Deviance residuals-based sparse PLS and sparse kernel PLS regression for censored data, Philippe Bastien, Frederic Bertrand, Nicolas Meyer and Myriam Maumy-Bertrand (2015), Bioinformatics, 31(3):397-404, doi:10.1093/bioinformatics/btu660.
Author
Frédéric Bertrand
frederic.bertrand@lecnam.net
https://fbertran.github.io/homepage/
Examples
data(micro.censure)
data(Xmicro.censure_compl_imp)
X_train_micro <- apply((as.matrix(Xmicro.censure_compl_imp)),
FUN="as.numeric",MARGIN=2)[1:80,]
X_train_micro_df <- data.frame(X_train_micro)
Y_train_micro <- micro.censure$survyear[1:80]

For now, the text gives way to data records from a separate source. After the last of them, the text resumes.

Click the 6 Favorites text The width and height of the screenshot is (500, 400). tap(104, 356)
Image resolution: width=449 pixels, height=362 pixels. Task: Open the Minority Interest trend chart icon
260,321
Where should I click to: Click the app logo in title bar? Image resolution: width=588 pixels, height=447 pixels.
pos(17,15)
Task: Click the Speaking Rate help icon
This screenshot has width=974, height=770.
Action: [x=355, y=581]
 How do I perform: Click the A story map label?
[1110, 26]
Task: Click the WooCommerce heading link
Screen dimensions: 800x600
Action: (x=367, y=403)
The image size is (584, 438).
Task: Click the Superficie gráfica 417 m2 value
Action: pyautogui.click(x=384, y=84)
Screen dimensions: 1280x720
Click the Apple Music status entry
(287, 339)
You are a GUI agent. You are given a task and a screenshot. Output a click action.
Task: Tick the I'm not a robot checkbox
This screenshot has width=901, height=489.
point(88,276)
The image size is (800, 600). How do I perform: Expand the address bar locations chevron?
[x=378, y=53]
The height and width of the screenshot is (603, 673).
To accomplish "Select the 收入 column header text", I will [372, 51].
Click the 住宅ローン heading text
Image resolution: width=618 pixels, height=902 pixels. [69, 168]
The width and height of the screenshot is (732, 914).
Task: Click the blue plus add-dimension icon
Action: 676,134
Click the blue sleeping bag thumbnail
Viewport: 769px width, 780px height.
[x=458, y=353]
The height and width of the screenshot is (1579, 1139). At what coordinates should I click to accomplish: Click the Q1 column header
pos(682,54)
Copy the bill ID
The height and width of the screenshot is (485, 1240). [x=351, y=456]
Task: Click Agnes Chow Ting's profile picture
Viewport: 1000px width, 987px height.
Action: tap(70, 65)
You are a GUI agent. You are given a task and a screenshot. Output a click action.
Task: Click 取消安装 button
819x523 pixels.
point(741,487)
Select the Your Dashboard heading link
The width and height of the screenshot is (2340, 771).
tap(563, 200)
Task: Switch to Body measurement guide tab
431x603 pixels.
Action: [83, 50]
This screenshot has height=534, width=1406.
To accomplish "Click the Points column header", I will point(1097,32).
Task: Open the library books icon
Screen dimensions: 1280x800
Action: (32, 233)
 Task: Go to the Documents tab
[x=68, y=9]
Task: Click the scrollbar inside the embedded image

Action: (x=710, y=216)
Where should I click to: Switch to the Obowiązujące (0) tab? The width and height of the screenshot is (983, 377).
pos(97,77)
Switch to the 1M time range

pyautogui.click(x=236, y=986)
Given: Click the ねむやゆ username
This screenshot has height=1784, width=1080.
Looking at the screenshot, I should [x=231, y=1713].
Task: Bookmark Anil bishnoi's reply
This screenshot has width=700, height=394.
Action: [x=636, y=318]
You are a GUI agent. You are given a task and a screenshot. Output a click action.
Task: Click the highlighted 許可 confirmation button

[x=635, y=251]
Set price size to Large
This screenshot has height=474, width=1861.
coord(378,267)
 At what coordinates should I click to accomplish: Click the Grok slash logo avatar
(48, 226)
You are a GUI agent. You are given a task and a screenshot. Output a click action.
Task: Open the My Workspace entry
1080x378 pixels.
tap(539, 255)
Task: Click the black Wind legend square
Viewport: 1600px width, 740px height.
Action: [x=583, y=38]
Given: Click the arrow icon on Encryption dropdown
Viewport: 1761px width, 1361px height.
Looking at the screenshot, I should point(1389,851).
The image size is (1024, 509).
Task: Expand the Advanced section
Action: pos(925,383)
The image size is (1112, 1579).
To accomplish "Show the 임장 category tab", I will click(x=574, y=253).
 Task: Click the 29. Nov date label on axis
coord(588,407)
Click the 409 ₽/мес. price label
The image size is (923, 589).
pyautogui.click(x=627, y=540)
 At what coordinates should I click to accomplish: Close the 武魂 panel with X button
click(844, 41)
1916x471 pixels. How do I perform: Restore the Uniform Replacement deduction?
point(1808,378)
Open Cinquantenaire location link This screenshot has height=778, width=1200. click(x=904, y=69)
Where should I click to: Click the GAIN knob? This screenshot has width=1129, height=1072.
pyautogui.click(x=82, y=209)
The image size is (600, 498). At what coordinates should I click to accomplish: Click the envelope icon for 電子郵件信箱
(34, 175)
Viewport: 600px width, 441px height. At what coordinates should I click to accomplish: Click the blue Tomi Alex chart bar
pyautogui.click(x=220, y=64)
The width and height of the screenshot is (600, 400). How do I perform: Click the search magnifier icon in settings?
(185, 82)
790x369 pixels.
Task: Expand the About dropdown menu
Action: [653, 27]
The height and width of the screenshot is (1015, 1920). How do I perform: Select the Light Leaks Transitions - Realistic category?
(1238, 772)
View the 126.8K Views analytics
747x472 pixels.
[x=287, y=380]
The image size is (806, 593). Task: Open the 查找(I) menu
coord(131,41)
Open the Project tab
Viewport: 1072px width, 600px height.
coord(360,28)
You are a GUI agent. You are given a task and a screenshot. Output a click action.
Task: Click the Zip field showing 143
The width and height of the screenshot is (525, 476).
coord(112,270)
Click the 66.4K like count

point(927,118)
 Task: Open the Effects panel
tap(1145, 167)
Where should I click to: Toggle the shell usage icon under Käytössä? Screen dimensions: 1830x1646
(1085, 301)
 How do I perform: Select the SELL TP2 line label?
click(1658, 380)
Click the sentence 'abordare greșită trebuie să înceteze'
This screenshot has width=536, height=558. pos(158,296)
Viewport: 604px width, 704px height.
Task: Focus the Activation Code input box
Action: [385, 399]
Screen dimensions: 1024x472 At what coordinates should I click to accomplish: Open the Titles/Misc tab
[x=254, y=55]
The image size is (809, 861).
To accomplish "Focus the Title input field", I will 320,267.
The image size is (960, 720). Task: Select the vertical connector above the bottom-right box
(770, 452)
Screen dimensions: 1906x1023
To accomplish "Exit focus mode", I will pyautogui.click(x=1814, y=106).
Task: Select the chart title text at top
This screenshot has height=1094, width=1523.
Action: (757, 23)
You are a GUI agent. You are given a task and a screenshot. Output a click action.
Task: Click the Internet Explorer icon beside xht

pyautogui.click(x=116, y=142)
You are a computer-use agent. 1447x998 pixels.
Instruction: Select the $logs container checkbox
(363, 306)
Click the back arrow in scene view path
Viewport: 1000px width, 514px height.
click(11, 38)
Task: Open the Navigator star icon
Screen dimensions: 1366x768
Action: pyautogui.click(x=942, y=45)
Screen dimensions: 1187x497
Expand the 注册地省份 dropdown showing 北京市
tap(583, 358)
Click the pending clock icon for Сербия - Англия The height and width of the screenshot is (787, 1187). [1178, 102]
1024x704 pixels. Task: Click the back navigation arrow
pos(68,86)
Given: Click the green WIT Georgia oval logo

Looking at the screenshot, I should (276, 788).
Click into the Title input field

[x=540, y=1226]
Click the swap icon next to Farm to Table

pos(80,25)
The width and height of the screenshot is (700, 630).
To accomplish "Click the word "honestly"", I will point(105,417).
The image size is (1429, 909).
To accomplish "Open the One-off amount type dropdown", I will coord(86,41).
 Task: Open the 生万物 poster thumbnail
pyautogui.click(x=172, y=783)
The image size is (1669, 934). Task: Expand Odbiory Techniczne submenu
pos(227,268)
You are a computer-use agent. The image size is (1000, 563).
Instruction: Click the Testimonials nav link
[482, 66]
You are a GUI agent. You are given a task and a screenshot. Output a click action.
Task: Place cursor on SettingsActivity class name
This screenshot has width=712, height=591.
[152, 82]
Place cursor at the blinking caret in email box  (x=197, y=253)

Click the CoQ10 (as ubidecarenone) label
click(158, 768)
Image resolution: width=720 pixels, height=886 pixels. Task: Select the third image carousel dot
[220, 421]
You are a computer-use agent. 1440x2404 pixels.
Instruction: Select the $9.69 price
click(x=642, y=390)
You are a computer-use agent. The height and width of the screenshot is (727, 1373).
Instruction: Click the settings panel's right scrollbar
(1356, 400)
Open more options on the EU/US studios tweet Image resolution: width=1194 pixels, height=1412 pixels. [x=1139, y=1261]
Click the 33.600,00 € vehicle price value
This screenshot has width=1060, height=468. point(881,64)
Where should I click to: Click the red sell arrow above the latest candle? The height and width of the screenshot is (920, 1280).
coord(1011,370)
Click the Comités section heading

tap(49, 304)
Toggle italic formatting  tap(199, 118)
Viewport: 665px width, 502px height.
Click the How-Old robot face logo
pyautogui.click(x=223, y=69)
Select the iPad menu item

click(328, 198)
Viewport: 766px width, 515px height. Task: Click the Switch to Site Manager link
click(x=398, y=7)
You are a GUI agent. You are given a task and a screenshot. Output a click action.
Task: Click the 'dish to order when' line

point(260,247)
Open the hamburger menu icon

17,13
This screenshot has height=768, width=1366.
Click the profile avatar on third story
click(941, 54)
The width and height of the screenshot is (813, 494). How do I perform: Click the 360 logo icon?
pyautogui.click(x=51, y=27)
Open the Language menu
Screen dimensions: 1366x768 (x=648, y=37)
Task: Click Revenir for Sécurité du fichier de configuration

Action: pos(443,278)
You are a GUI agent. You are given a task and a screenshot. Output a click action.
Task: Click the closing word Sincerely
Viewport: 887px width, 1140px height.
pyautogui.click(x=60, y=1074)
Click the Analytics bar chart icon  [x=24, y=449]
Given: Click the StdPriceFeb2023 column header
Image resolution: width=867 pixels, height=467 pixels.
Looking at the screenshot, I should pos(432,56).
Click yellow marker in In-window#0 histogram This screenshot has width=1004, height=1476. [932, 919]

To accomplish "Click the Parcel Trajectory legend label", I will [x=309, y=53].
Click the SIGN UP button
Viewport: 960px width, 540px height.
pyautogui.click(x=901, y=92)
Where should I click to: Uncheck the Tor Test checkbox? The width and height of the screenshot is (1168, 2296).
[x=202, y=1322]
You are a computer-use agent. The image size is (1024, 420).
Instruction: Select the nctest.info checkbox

C_train_micro <- micro.censure$DC[1:80]
(coxDKsgplsDR_fit=coxDKsgplsDR(X_train_micro,Y_train_micro,C_train_micro,
ncomp=6,ind.block.x=c(3,10,15), alpha.x = rep(0.95, 6)))
#> Call:
#> coxph(formula = YCsurv ~ ., data = tt_DKsgplsDR)
#>
#> coef exp(coef) se(coef) z p
#> dim.1 3.304e+00 2.722e+01 1.201e+00 2.750 0.005952
#> dim.2 9.157e+00 9.485e+03 2.713e+00 3.375 0.000738
#> dim.3 7.359e+00 1.571e+03 2.569e+00 2.865 0.004171
#> dim.4 1.400e+01 1.205e+06 4.486e+00 3.121 0.001802
#> dim.5 3.508e+00 3.340e+01 2.117e+00 1.657 0.097454
#> dim.6 7.349e+00 1.555e+03 3.073e+00 2.391 0.016792
#>
#> Likelihood ratio test=65.26 on 6 df, p=3.816e-12
#> n= 80, number of events= 17
(coxDKsgplsDR_fit=coxDKsgplsDR(~X_train_micro,Y_train_micro,C_train_micro,
ncomp=6,ind.block.x=c(3,10,15), alpha.x = rep(0.95, 6)))
#> Call:
#> coxph(formula = YCsurv ~ ., data = tt_DKsgplsDR)
#>
#> coef exp(coef) se(coef) z p
#> dim.1 3.370e+00 2.907e+01 1.251e+00 2.693 0.007078
#> dim.2 9.715e+00 1.657e+04 2.910e+00 3.339 0.000841
#> dim.3 8.049e+00 3.132e+03 2.951e+00 2.728 0.006378
#> dim.4 1.375e+01 9.407e+05 4.486e+00 3.066 0.002167
#> dim.5 4.089e+00 5.966e+01 2.141e+00 1.910 0.056141
#> dim.6 6.545e+00 6.958e+02 2.833e+00 2.311 0.020854
#>
#> Likelihood ratio test=66.51 on 6 df, p=2.118e-12
#> n= 80, number of events= 17
(coxDKsgplsDR_fit=coxDKsgplsDR(~.,Y_train_micro,C_train_micro,ncomp=6,
dataXplan=X_train_micro_df,ind.block.x=c(3,10,15), alpha.x = rep(0.95, 6)))
#> Call:
#> coxph(formula = YCsurv ~ ., data = tt_DKsgplsDR)
#>
#> coef exp(coef) se(coef) z p
#> dim.1 3.388e+00 2.960e+01 1.230e+00 2.754 0.005885
#> dim.2 9.482e+00 1.313e+04 2.797e+00 3.391 0.000697
#> dim.3 7.733e+00 2.283e+03 2.676e+00 2.890 0.003851
#> dim.4 1.437e+01 1.744e+06 4.589e+00 3.132 0.001738
#> dim.5 3.407e+00 3.018e+01 2.077e+00 1.641 0.100869
#> dim.6 7.246e+00 1.402e+03 2.954e+00 2.453 0.014157
#>
#> Likelihood ratio test=65.86 on 6 df, p=2.879e-12
#> n= 80, number of events= 17
rm(X_train_micro,Y_train_micro,C_train_micro,coxDKsgplsDR_fit)